All CIMIS weather stations are virtually identical. All stations have their equipment and sensors mounted on a mast which is mounted on a tripod base (pictured above). An explanation for each sensors is below. All CIMIS weather stations are serviced and maintained on a regular basis. The grass which is under each weather station is mowed regularly to a height of 3 inches (7.5 cm). The grass is irrigated and fertilized to keep it actively growing.

Anemometer - This three cup anemometer, placed 80 inches (2 m) above the ground, is a mechanical device which measures the rate of rotation pushed by the wind which is then a quadratic function of the wind speed. These anemometers must be perpendicular to flat ground and are not be affected by vertical winds.

Pyranometer - This instrument, also placed 80 inches (2 m) above the ground, measures the energy content of the direct and diffuse solar radiation. The sensing element is a silicon photocell with hot and cold areas (black and white). The greater the radiation intensity, the greater the temperature difference between the white and black areas. Temperature difference is sensed by a differential thermopile whose output is nearly linear with solar radiation flux density.

Lightening Rod - A simple device used to ground potential lightening strikes thus eliminating short circuit problems with datalogger-sensor connections.

Wind Vane - Placed 80 inches (2 m) above the ground, this instrument simply measures the horizontal direction of wind flow. While not too important in helping predict ETo numbers, this instrument does help document wind direction for climatic patterns.

Air Temperature and humidity sensors - Placed 60 inches (1.5 m) above the ground, these sensors monitor air temperature and atmospheric relative humidity. Air temperature and humidity have a strong influence over energy gradients which directly affect ETo.

Solar Panel - Since the CIMIS weather stations are usually in remote areas, it is imperative that the station be self contained in terms of energy. The solar panel collects solar radiation as an energy source to log hourly weather data. At night, a battery which has been trickle charged during the day, takes over.
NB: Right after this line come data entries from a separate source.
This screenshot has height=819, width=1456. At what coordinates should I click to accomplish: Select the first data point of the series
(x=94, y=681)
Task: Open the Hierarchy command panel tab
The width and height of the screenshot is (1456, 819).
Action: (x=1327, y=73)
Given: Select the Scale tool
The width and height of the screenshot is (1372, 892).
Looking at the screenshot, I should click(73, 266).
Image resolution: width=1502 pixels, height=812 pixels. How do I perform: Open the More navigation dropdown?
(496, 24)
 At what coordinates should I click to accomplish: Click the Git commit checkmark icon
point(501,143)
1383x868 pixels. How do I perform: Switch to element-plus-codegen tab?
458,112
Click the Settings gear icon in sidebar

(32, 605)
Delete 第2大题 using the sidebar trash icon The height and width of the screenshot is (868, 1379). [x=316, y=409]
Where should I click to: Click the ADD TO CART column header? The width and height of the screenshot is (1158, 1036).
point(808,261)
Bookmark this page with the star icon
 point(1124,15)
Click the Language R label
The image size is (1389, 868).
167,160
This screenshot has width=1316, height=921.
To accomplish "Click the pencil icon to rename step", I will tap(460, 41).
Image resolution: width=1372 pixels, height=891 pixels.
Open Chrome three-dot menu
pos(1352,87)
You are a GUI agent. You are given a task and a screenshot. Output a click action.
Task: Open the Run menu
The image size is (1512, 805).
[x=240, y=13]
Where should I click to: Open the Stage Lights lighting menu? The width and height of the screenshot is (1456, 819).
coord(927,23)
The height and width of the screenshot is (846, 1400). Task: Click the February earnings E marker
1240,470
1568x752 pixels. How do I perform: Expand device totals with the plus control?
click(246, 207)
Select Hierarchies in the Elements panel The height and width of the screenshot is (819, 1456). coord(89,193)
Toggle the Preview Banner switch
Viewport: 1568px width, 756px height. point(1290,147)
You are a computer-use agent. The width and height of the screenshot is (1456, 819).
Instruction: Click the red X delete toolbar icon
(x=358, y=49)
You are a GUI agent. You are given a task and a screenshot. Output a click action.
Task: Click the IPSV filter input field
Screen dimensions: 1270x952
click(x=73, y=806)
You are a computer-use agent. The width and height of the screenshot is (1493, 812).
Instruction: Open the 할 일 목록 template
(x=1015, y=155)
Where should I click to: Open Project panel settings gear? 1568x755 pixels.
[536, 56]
Datalogger - The datalogger is the brain of a CIMIS weather station. The datalogger takes input from all instruments attached to the weather station device and stores the information. After midnight, the main computer at CIMIS headquarters interogates all CIMIS weather station dataloggers and downloads the day's data via modem and telephone connections. In case of communication problems, CIMIS data loggers can keep more than a week's worth of information before over data writing occurs.